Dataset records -
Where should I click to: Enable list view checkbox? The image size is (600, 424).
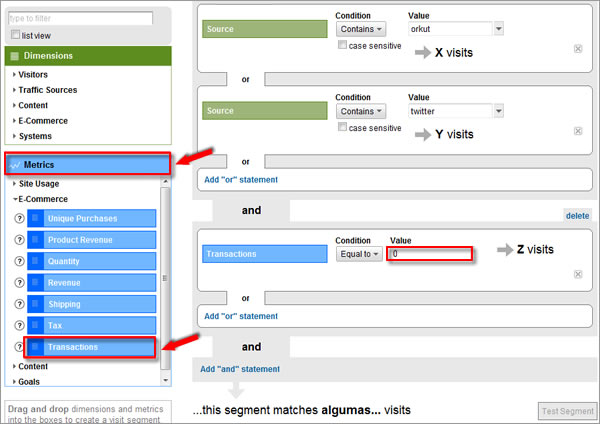(x=15, y=35)
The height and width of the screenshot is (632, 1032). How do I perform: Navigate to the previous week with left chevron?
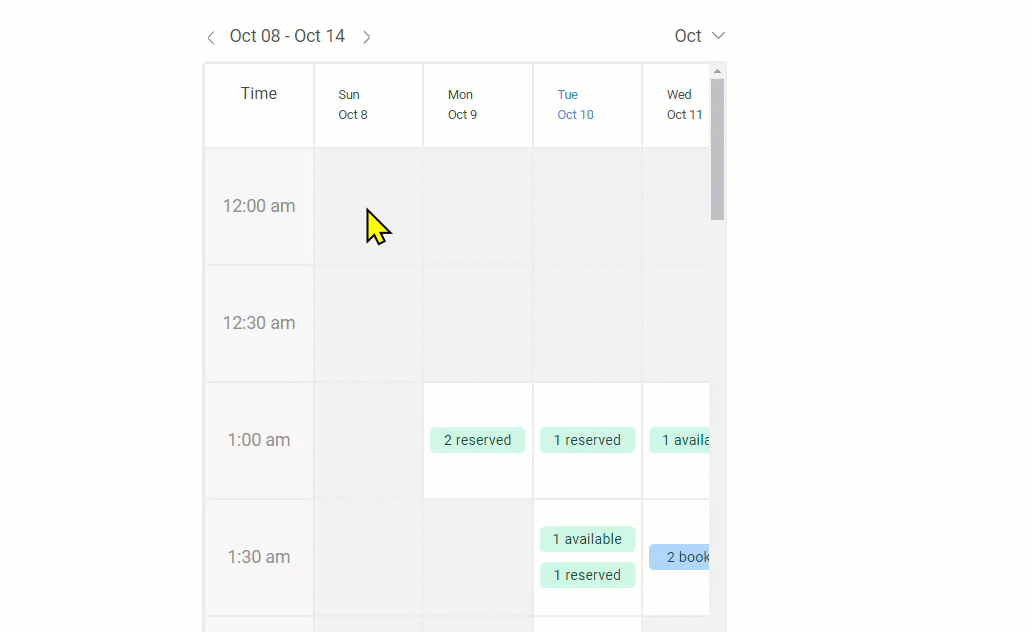click(211, 36)
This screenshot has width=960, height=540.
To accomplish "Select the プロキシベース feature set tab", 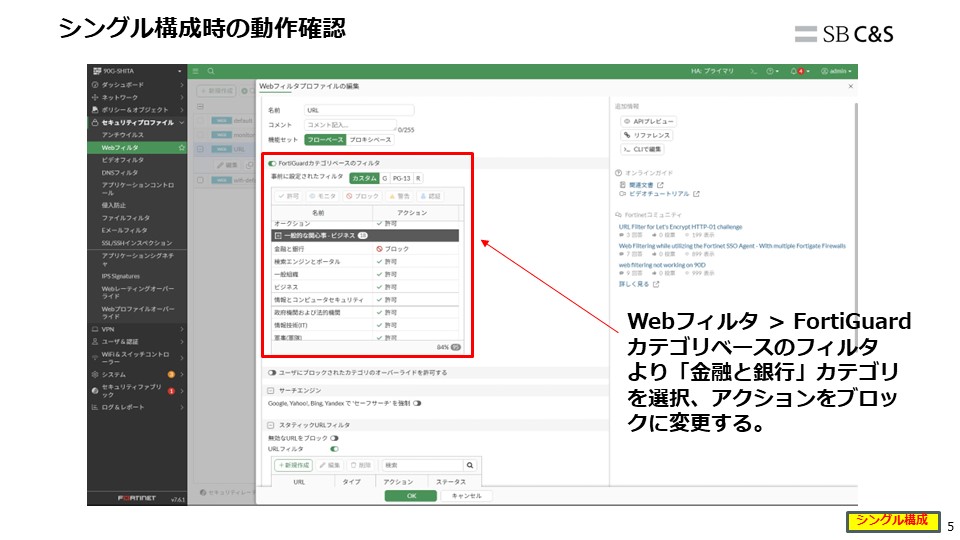I will [x=371, y=140].
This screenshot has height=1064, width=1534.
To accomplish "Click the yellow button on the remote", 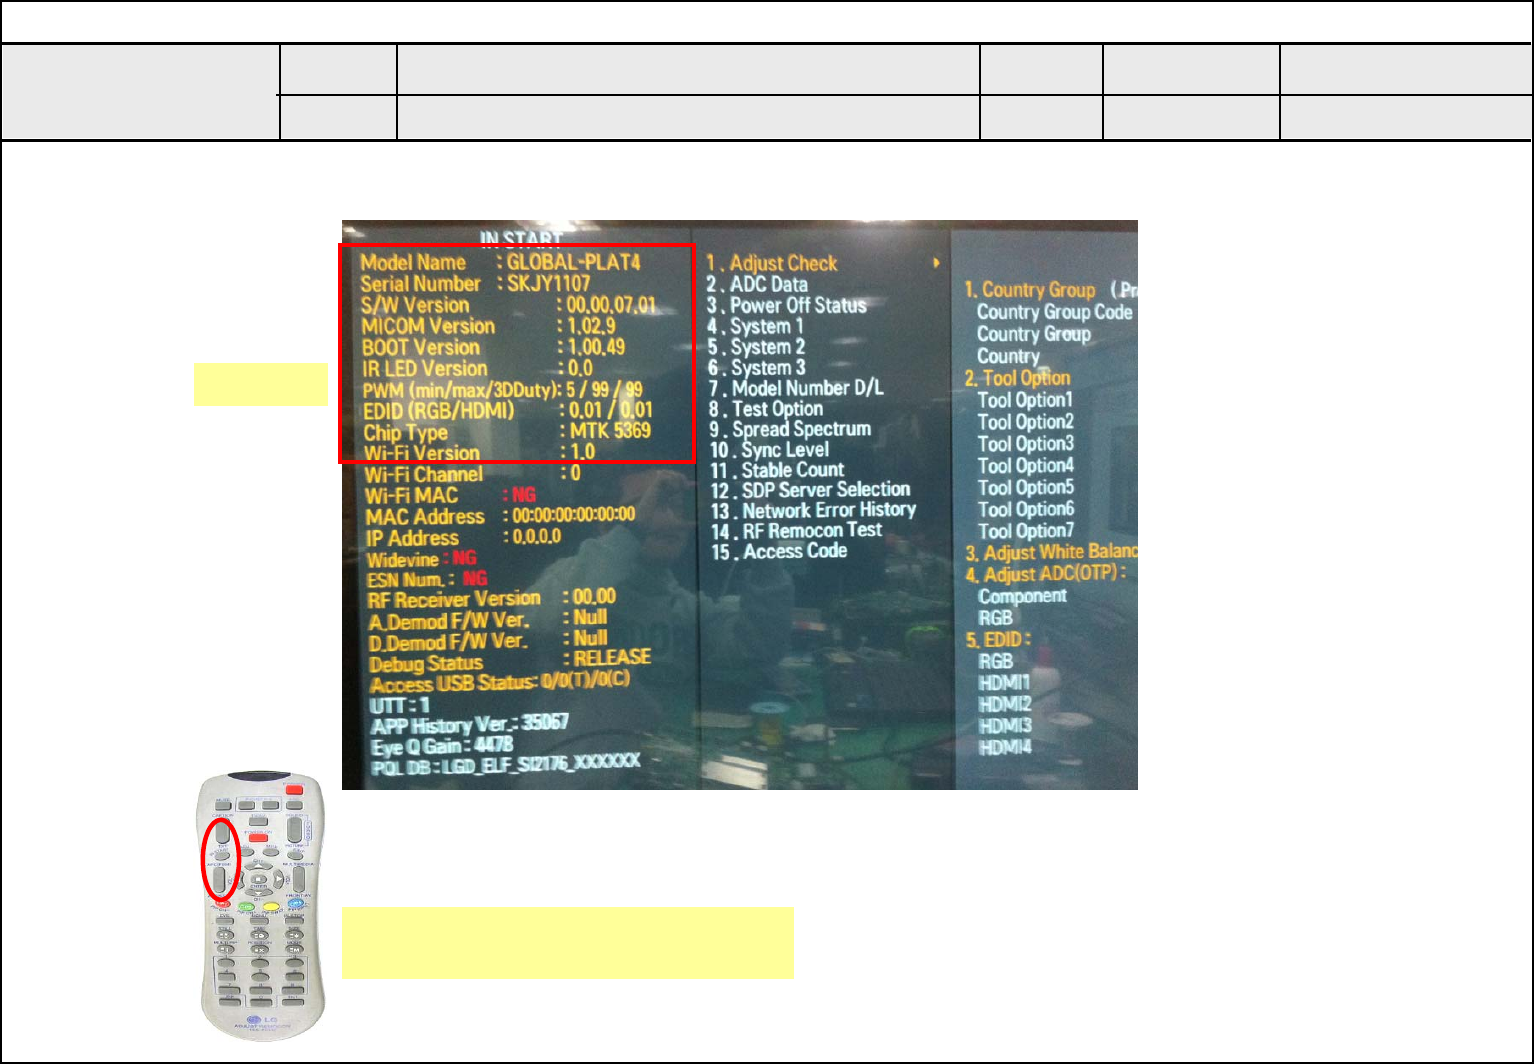I will [271, 906].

Your goal - Show the lines above with "This".

Answer section -
This screenshot has width=960, height=540.
This screenshot has height=1064, width=1534.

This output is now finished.